» **DATA RECORDS**
*** Begin section ***

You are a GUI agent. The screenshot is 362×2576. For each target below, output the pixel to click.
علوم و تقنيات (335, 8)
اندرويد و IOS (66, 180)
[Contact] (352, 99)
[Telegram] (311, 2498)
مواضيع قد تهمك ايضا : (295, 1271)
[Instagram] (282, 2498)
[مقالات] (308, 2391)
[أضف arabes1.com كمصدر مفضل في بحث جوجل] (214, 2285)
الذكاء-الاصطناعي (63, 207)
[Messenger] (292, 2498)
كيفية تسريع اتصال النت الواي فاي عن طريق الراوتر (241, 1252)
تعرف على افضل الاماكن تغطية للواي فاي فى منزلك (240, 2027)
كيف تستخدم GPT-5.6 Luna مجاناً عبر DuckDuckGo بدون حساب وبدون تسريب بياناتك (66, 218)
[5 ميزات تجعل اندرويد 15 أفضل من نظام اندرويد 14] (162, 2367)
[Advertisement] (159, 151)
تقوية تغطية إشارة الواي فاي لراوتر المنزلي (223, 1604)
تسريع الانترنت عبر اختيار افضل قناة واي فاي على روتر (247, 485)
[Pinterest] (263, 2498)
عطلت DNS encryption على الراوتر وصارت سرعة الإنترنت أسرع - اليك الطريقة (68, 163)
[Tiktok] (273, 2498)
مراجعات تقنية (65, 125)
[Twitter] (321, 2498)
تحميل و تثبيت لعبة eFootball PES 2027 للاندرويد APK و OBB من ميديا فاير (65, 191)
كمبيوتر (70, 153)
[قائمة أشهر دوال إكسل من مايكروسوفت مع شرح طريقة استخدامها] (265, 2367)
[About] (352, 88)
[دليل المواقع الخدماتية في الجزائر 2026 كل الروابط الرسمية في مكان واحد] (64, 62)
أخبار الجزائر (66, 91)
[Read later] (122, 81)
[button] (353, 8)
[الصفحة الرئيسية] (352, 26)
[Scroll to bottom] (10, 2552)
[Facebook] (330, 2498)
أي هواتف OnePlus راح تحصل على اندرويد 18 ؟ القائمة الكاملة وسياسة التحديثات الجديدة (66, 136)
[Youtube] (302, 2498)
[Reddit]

*** End section ***

» **EXERCISE REQUIREMENTS**
Find every line in the records that uses the string "تغطية", then copy it.

» **SOLUTION FOR THIS PROBLEM**
تعرف على افضل الاماكن تغطية للواي فاي فى منزلك (240, 2027)
تقوية تغطية إشارة الواي فاي لراوتر المنزلي (223, 1604)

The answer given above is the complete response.